Nara Kotsu operates several bus routes throughout the city. In addition to running frequently, most onboard signage and timetable information is available in English. Money-saving passes for 1-day and 2-day travel make this the most cost-effective way to see the city. Tourist information centres can provide bus route maps and other information. Trains can also be used for travel within the city.
As you stray away from the city centre and main tourist areas of Nara Park and Naramachi, lunch options can become limited. Plan lunch accordingly if you have special dietary requirements or favour Western food over Japanese cuisine. It is also worth noting that lunch time opening hours tend to be from 11:30 - 14:00.

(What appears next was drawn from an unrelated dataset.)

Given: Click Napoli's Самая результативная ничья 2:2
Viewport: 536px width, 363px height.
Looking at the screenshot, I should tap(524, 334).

Look out for free Wi-Fi signs and information on downloadable guides in app format at sightseeing spots citywide. Such services are becoming more common and make excellent resources for tourists. Nara Heijokyo Historic Walk is an example of one such app that can be used to access in-depth multilingual information when visiting the Former Site of Heijokyu Imperial Palace.
Getting to Nishinokyo
The Nishinokyo area covers a relatively large area west of JR Nara Station. Although trains run from Kintetsu-Nara Station to Nishinokyo Station, the area can be conveniently and quickly reached by bus. Take any bus bound for Yakushiji, Toshodaiji or Horyuji Temple.